* PROBLEM REQUIREMENTS: Repeat the records word for word.

(Collected data)
____

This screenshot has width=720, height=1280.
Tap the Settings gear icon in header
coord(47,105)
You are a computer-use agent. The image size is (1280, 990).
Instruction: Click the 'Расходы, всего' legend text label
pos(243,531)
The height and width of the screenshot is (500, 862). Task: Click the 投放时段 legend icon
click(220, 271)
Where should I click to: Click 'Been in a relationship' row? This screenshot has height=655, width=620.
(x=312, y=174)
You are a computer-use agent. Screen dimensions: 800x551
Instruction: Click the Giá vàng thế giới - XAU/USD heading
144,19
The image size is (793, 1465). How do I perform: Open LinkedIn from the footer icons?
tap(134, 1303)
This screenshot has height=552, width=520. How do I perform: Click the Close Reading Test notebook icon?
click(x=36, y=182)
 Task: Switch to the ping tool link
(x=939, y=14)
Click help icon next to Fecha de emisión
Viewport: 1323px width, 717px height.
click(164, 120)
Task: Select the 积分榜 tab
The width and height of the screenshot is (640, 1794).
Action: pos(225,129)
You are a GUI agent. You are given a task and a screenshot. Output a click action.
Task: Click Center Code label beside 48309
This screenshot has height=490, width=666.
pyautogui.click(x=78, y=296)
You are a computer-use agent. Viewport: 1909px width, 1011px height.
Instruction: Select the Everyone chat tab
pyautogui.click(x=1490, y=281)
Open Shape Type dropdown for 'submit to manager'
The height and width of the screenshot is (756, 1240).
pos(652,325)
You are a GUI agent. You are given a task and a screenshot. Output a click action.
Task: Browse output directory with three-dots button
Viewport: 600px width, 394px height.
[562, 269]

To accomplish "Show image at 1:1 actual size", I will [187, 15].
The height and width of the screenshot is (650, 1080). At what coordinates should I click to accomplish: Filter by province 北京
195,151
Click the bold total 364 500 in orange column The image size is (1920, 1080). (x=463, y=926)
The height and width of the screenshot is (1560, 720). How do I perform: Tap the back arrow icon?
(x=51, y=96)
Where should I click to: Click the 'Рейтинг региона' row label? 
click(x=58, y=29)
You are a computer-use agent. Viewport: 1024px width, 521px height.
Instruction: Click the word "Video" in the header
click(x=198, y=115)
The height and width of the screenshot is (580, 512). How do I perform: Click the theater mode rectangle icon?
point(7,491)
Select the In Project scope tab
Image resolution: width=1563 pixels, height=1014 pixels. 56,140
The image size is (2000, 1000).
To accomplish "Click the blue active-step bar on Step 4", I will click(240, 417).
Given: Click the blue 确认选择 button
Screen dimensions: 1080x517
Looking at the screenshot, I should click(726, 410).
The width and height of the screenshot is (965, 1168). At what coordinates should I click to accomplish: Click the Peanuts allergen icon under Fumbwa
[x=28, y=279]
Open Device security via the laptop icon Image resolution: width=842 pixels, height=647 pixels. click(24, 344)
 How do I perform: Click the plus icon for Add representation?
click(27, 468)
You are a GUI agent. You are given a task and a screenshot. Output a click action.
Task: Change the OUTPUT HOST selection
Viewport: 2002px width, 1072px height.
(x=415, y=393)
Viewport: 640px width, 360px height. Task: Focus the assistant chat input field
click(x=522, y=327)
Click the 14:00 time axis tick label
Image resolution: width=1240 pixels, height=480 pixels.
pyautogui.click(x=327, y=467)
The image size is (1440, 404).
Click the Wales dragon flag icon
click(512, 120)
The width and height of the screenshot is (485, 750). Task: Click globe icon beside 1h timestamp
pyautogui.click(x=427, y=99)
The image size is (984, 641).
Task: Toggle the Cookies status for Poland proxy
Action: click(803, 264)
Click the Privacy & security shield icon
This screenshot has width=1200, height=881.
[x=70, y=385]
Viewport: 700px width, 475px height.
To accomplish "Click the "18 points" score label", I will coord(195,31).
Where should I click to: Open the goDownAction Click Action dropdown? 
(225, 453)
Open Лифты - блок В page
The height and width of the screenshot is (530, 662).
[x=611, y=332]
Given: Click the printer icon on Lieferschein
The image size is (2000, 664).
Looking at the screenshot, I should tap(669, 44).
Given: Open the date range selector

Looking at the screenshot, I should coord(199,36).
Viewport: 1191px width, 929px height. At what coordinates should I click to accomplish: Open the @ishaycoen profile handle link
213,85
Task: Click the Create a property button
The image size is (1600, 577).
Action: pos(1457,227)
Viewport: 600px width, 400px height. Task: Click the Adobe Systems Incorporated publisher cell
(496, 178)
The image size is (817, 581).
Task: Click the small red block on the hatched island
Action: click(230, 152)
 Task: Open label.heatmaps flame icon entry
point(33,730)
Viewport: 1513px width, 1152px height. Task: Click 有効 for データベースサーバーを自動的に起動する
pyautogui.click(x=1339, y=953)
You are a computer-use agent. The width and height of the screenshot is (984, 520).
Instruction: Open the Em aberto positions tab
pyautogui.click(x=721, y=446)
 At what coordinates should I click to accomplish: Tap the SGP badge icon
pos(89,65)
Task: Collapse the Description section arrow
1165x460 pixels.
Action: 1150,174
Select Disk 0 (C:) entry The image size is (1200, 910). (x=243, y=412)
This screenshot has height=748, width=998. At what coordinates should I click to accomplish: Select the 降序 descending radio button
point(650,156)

____

* WORKED SOLUTION:
This screenshot has width=720, height=1280.
Tap the Settings gear icon in header
coord(47,105)
You are a computer-use agent. The image size is (1280, 990).
Instruction: Click the 'Расходы, всего' legend text label
pos(243,531)
The height and width of the screenshot is (500, 862). Task: Click the 投放时段 legend icon
click(220, 271)
Where should I click to: Click 'Been in a relationship' row? This screenshot has height=655, width=620.
(x=312, y=174)
You are a computer-use agent. Screen dimensions: 800x551
Instruction: Click the Giá vàng thế giới - XAU/USD heading
144,19
The image size is (793, 1465). How do I perform: Open LinkedIn from the footer icons?
tap(134, 1303)
This screenshot has height=552, width=520. How do I perform: Click the Close Reading Test notebook icon?
click(x=36, y=182)
 Task: Switch to the ping tool link
(x=939, y=14)
Click help icon next to Fecha de emisión
Viewport: 1323px width, 717px height.
click(164, 120)
Task: Select the 积分榜 tab
The width and height of the screenshot is (640, 1794).
Action: pos(225,129)
You are a GUI agent. You are given a task and a screenshot. Output a click action.
Task: Click Center Code label beside 48309
This screenshot has height=490, width=666.
pyautogui.click(x=78, y=296)
You are a computer-use agent. Viewport: 1909px width, 1011px height.
Instruction: Select the Everyone chat tab
pyautogui.click(x=1490, y=281)
Open Shape Type dropdown for 'submit to manager'
The height and width of the screenshot is (756, 1240).
pos(652,325)
You are a GUI agent. You are given a task and a screenshot. Output a click action.
Task: Browse output directory with three-dots button
Viewport: 600px width, 394px height.
[562, 269]

To accomplish "Show image at 1:1 actual size", I will [187, 15].
The height and width of the screenshot is (650, 1080). At what coordinates should I click to accomplish: Filter by province 北京
195,151
Click the bold total 364 500 in orange column The image size is (1920, 1080). (x=463, y=926)
The height and width of the screenshot is (1560, 720). How do I perform: Tap the back arrow icon?
(x=51, y=96)
Where should I click to: Click the 'Рейтинг региона' row label? 
click(x=58, y=29)
You are a computer-use agent. Viewport: 1024px width, 521px height.
Instruction: Click the word "Video" in the header
click(x=198, y=115)
The height and width of the screenshot is (580, 512). How do I perform: Click the theater mode rectangle icon?
point(7,491)
Select the In Project scope tab
Image resolution: width=1563 pixels, height=1014 pixels. 56,140
The image size is (2000, 1000).
To accomplish "Click the blue active-step bar on Step 4", I will click(240, 417).
Given: Click the blue 确认选择 button
Screen dimensions: 1080x517
Looking at the screenshot, I should click(726, 410).
The width and height of the screenshot is (965, 1168). At what coordinates should I click to accomplish: Click the Peanuts allergen icon under Fumbwa
[x=28, y=279]
Open Device security via the laptop icon Image resolution: width=842 pixels, height=647 pixels. click(24, 344)
 How do I perform: Click the plus icon for Add representation?
click(27, 468)
You are a GUI agent. You are given a task and a screenshot. Output a click action.
Task: Change the OUTPUT HOST selection
Viewport: 2002px width, 1072px height.
(x=415, y=393)
Viewport: 640px width, 360px height. Task: Focus the assistant chat input field
click(x=522, y=327)
Click the 14:00 time axis tick label
Image resolution: width=1240 pixels, height=480 pixels.
pyautogui.click(x=327, y=467)
The image size is (1440, 404).
Click the Wales dragon flag icon
click(512, 120)
The width and height of the screenshot is (485, 750). Task: Click globe icon beside 1h timestamp
pyautogui.click(x=427, y=99)
The image size is (984, 641).
Task: Toggle the Cookies status for Poland proxy
Action: click(803, 264)
Click the Privacy & security shield icon
This screenshot has width=1200, height=881.
[x=70, y=385]
Viewport: 700px width, 475px height.
To accomplish "Click the "18 points" score label", I will coord(195,31).
Where should I click to: Open the goDownAction Click Action dropdown? 
(225, 453)
Open Лифты - блок В page
The height and width of the screenshot is (530, 662).
[x=611, y=332]
Given: Click the printer icon on Lieferschein
The image size is (2000, 664).
Looking at the screenshot, I should tap(669, 44).
Given: Open the date range selector

Looking at the screenshot, I should coord(199,36).
Viewport: 1191px width, 929px height. At what coordinates should I click to accomplish: Open the @ishaycoen profile handle link
213,85
Task: Click the Create a property button
The image size is (1600, 577).
Action: pos(1457,227)
Viewport: 600px width, 400px height. Task: Click the Adobe Systems Incorporated publisher cell
(496, 178)
The image size is (817, 581).
Task: Click the small red block on the hatched island
Action: click(230, 152)
 Task: Open label.heatmaps flame icon entry
point(33,730)
Viewport: 1513px width, 1152px height. Task: Click 有効 for データベースサーバーを自動的に起動する
pyautogui.click(x=1339, y=953)
You are a computer-use agent. The width and height of the screenshot is (984, 520).
Instruction: Open the Em aberto positions tab
pyautogui.click(x=721, y=446)
 At what coordinates should I click to accomplish: Tap the SGP badge icon
pos(89,65)
Task: Collapse the Description section arrow
1165x460 pixels.
Action: 1150,174
Select Disk 0 (C:) entry The image size is (1200, 910). (x=243, y=412)
This screenshot has height=748, width=998. At what coordinates should I click to accomplish: Select the 降序 descending radio button
point(650,156)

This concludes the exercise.